Source data
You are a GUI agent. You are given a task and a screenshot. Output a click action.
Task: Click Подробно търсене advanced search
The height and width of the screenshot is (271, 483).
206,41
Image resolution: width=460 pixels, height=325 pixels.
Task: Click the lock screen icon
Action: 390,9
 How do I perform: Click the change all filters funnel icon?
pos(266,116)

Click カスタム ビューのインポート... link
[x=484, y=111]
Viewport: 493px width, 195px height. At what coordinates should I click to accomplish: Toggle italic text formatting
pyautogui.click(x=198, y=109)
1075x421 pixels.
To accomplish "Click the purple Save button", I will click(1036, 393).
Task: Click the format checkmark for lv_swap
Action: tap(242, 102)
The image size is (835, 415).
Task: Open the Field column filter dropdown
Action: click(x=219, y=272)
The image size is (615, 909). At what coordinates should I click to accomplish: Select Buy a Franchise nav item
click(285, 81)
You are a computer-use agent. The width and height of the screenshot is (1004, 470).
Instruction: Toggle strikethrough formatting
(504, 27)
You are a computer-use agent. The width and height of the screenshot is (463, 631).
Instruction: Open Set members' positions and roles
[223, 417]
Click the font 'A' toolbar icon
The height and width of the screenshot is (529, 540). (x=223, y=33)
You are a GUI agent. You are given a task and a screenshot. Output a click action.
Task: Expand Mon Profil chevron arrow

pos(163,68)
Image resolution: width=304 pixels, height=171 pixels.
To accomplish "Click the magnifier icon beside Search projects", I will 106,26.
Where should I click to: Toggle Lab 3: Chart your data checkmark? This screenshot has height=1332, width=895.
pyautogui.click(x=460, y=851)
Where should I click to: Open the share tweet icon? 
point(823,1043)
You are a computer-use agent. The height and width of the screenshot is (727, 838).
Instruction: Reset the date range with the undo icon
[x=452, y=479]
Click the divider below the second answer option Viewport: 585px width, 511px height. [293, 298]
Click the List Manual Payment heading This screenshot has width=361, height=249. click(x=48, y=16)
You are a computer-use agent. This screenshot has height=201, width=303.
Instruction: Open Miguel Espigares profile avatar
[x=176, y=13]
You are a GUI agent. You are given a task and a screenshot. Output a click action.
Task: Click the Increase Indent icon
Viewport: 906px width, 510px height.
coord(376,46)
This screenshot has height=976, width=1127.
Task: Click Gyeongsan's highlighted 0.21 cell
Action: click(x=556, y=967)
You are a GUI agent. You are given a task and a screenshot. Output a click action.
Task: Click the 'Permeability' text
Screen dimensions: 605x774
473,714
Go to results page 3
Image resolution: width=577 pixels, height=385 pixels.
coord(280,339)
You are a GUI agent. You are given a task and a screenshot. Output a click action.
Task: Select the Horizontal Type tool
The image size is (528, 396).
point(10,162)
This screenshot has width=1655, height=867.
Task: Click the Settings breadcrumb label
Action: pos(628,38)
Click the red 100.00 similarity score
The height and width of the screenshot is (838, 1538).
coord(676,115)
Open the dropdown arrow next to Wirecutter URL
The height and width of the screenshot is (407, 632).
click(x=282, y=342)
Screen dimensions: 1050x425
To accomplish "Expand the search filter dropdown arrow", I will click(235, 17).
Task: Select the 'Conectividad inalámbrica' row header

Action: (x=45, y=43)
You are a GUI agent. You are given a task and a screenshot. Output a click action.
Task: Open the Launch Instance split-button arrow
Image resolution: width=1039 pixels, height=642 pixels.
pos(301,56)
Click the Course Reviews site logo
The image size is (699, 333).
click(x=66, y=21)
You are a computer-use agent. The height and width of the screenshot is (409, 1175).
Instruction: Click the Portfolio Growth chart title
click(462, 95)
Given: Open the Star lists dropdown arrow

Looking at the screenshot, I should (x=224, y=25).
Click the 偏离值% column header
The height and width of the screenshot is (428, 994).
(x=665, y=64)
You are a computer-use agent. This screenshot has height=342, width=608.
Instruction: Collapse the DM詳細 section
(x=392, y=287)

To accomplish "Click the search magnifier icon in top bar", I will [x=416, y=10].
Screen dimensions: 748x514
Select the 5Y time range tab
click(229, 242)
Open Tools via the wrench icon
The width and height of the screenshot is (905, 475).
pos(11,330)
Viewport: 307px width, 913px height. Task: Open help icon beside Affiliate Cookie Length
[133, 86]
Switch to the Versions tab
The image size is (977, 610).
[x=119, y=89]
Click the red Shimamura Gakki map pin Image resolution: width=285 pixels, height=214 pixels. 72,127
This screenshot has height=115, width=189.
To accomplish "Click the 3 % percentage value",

**Work order**
Set down all the data exactly as given.

**Written answer**
You are a GUI agent. You are given a task and a screenshot. Output a click action.
Task: Click Подробно търсене advanced search
The height and width of the screenshot is (271, 483).
206,41
Image resolution: width=460 pixels, height=325 pixels.
Task: Click the lock screen icon
Action: 390,9
 How do I perform: Click the change all filters funnel icon?
pos(266,116)

Click カスタム ビューのインポート... link
[x=484, y=111]
Viewport: 493px width, 195px height. At what coordinates should I click to accomplish: Toggle italic text formatting
pyautogui.click(x=198, y=109)
1075x421 pixels.
To accomplish "Click the purple Save button", I will click(1036, 393).
Task: Click the format checkmark for lv_swap
Action: tap(242, 102)
The image size is (835, 415).
Task: Open the Field column filter dropdown
Action: click(x=219, y=272)
The image size is (615, 909). At what coordinates should I click to accomplish: Select Buy a Franchise nav item
click(285, 81)
You are a computer-use agent. The width and height of the screenshot is (1004, 470).
Instruction: Toggle strikethrough formatting
(504, 27)
You are a computer-use agent. The width and height of the screenshot is (463, 631).
Instruction: Open Set members' positions and roles
[223, 417]
Click the font 'A' toolbar icon
The height and width of the screenshot is (529, 540). (x=223, y=33)
You are a GUI agent. You are given a task and a screenshot. Output a click action.
Task: Expand Mon Profil chevron arrow

pos(163,68)
Image resolution: width=304 pixels, height=171 pixels.
To accomplish "Click the magnifier icon beside Search projects", I will 106,26.
Where should I click to: Toggle Lab 3: Chart your data checkmark? This screenshot has height=1332, width=895.
pyautogui.click(x=460, y=851)
Where should I click to: Open the share tweet icon? 
point(823,1043)
You are a computer-use agent. The height and width of the screenshot is (727, 838).
Instruction: Reset the date range with the undo icon
[x=452, y=479]
Click the divider below the second answer option Viewport: 585px width, 511px height. [293, 298]
Click the List Manual Payment heading This screenshot has width=361, height=249. click(x=48, y=16)
You are a computer-use agent. This screenshot has height=201, width=303.
Instruction: Open Miguel Espigares profile avatar
[x=176, y=13]
You are a GUI agent. You are given a task and a screenshot. Output a click action.
Task: Click the Increase Indent icon
Viewport: 906px width, 510px height.
coord(376,46)
This screenshot has height=976, width=1127.
Task: Click Gyeongsan's highlighted 0.21 cell
Action: click(x=556, y=967)
You are a GUI agent. You are given a task and a screenshot. Output a click action.
Task: Click the 'Permeability' text
Screen dimensions: 605x774
473,714
Go to results page 3
Image resolution: width=577 pixels, height=385 pixels.
coord(280,339)
You are a GUI agent. You are given a task and a screenshot. Output a click action.
Task: Select the Horizontal Type tool
The image size is (528, 396).
point(10,162)
This screenshot has width=1655, height=867.
Task: Click the Settings breadcrumb label
Action: pos(628,38)
Click the red 100.00 similarity score
The height and width of the screenshot is (838, 1538).
coord(676,115)
Open the dropdown arrow next to Wirecutter URL
The height and width of the screenshot is (407, 632).
click(x=282, y=342)
Screen dimensions: 1050x425
To accomplish "Expand the search filter dropdown arrow", I will click(235, 17).
Task: Select the 'Conectividad inalámbrica' row header

Action: (x=45, y=43)
You are a GUI agent. You are given a task and a screenshot. Output a click action.
Task: Open the Launch Instance split-button arrow
Image resolution: width=1039 pixels, height=642 pixels.
pos(301,56)
Click the Course Reviews site logo
The image size is (699, 333).
click(x=66, y=21)
You are a computer-use agent. The height and width of the screenshot is (409, 1175).
Instruction: Click the Portfolio Growth chart title
click(462, 95)
Given: Open the Star lists dropdown arrow

Looking at the screenshot, I should (x=224, y=25).
Click the 偏离值% column header
The height and width of the screenshot is (428, 994).
(x=665, y=64)
You are a computer-use agent. This screenshot has height=342, width=608.
Instruction: Collapse the DM詳細 section
(x=392, y=287)

To accomplish "Click the search magnifier icon in top bar", I will [x=416, y=10].
Screen dimensions: 748x514
Select the 5Y time range tab
click(229, 242)
Open Tools via the wrench icon
The width and height of the screenshot is (905, 475).
pos(11,330)
Viewport: 307px width, 913px height. Task: Open help icon beside Affiliate Cookie Length
[133, 86]
Switch to the Versions tab
The image size is (977, 610).
[x=119, y=89]
Click the red Shimamura Gakki map pin Image resolution: width=285 pixels, height=214 pixels. 72,127
This screenshot has height=115, width=189.
To accomplish "Click the 3 % percentage value",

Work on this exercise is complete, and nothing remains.